During the last few years the situation of IBM as a provider of web store systems has not looked very good. In Finland, the situation with partners has steadily become worse, and it is not easy to recommend IBM, even though the system itself is quite capable.
Now IBM has sold a remarkable collection of products to an Indian company HCL Technologies. HCL has become known especially as a partner in big outsourcing cases. This business case seems to be similar.
For HCL, this may be mostly about buying customers. With this deal, HCL gets 5000 customers to which they can provide many kinds of support services.
A quote from Bloomberg’s article: “The asset-sale comes as IBM is seeking to become a leader in the hybrid cloud market, which combines software and services delivered over the public Internet with similar offerings run on companies’ own servers and data centers. In October, the Armonk, New York-based company agreed to buy Red Hat Inc., a specialist in this area, for $33 billion.”
Perhaps the fact, that the stock price of HCL declined five (5) percent after the deal was published, describes the transaction best.

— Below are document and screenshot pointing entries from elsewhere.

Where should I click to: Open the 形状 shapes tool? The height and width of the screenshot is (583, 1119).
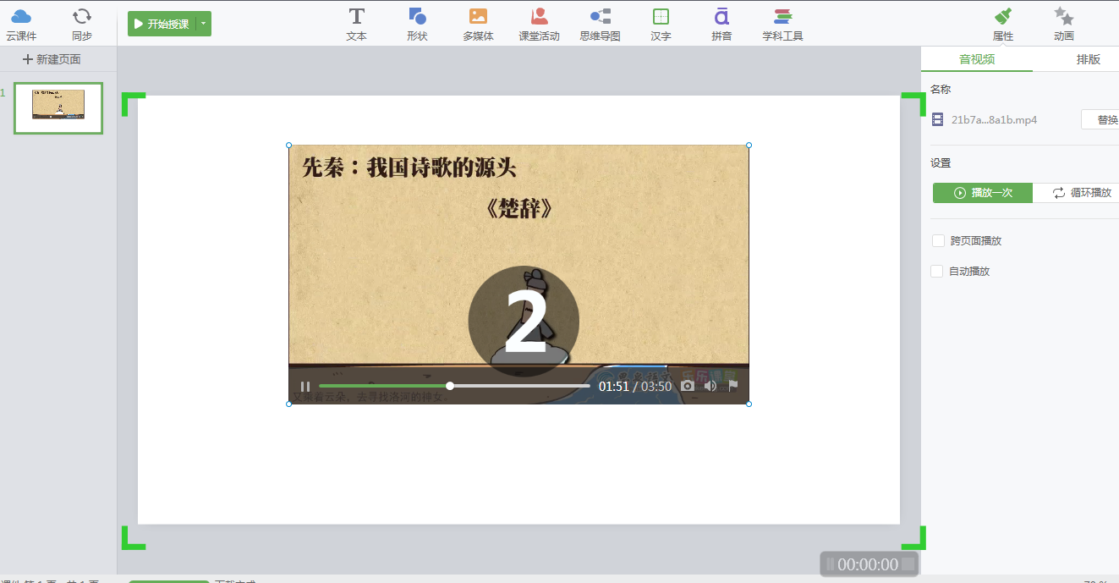pyautogui.click(x=417, y=24)
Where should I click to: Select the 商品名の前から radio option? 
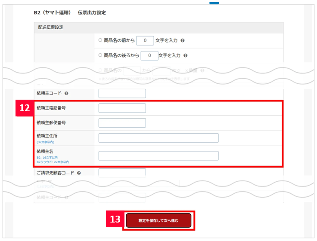pos(100,41)
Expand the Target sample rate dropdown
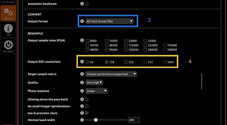This screenshot has width=227, height=125. tap(111, 74)
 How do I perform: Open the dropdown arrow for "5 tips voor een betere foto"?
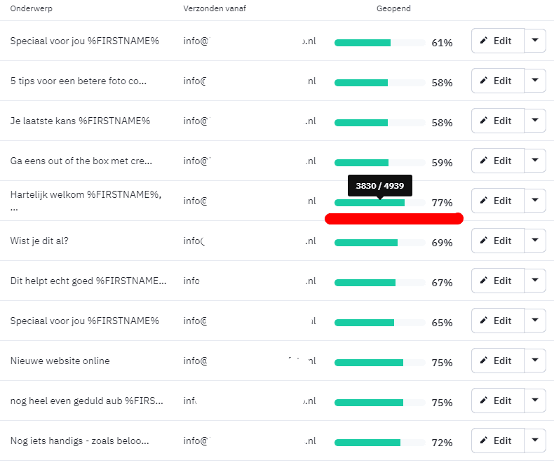[x=535, y=81]
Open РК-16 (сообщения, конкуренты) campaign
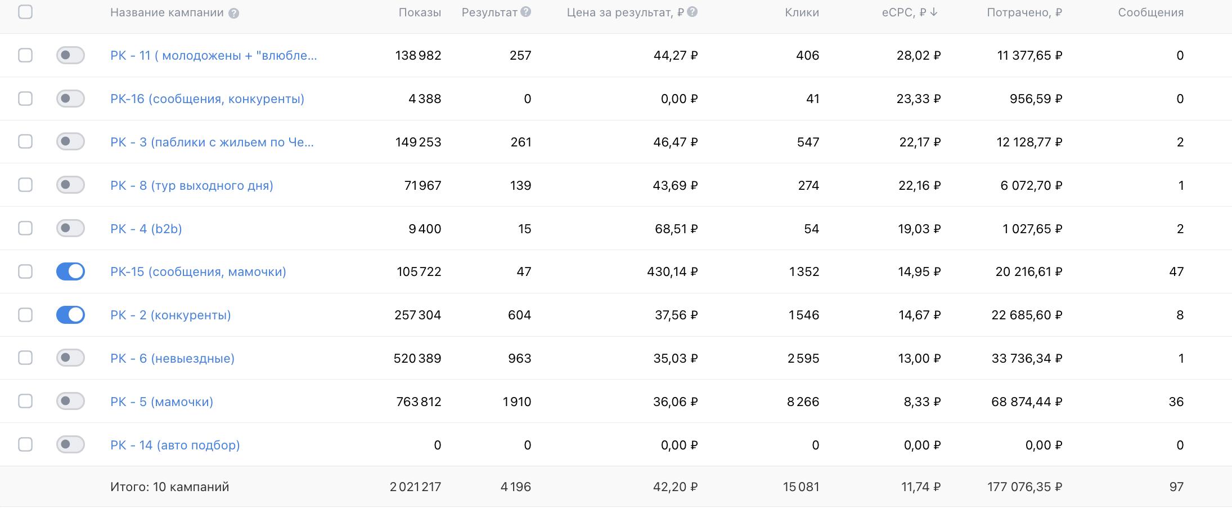 click(207, 99)
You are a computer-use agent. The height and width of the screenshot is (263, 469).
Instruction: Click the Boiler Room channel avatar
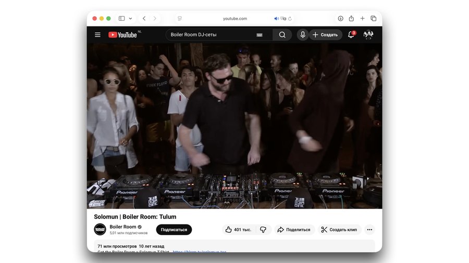pyautogui.click(x=100, y=229)
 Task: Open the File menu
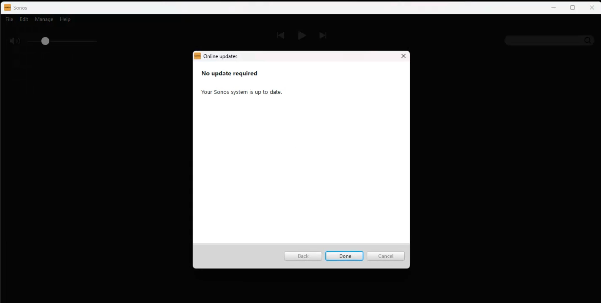pyautogui.click(x=9, y=19)
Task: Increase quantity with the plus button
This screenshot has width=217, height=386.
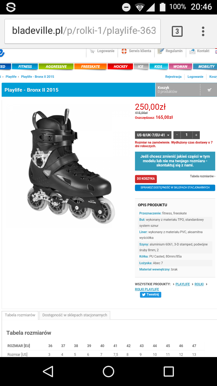Action: pos(196,135)
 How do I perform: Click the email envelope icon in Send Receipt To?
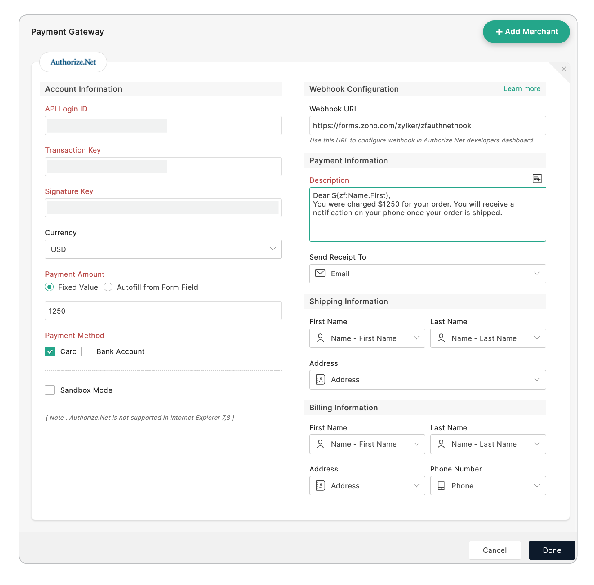320,273
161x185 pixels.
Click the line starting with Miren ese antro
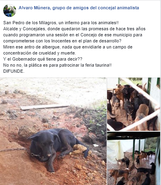pyautogui.click(x=68, y=47)
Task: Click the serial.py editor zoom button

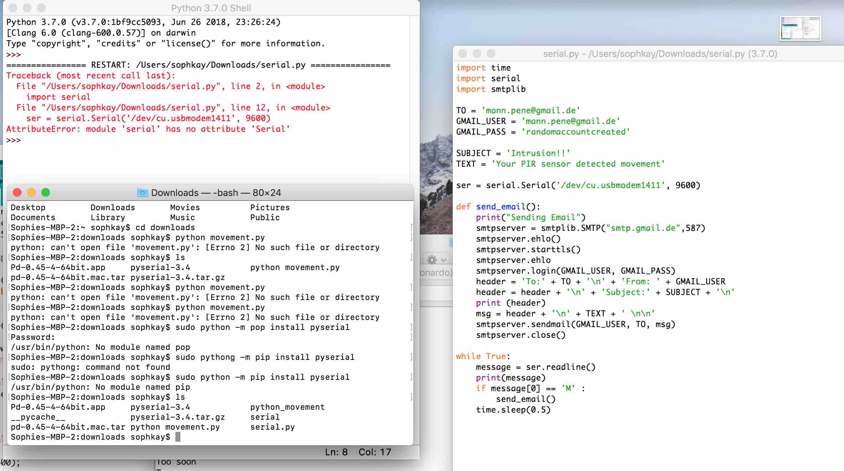Action: click(x=491, y=53)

The deal suits very well into the IBM story line. The company pursuits to expand its offering in many kinds of cloud services and service related infrastructures. To some extend, “old fashioned” on-premises installed software products did not sit very well in this new strategy. For example, from the Commerce set IBM excluded Watson related parts from the trade, even though the core platform was sold (WebSphere Commerce).
The conclusion of North Patrol about the transaction: Despite the capabilities of IBM WebSphere Commerce, it is now even more difficult to recommend it as a platform for demanding web stores. Magento and Hybris are thanking – at least in Finland.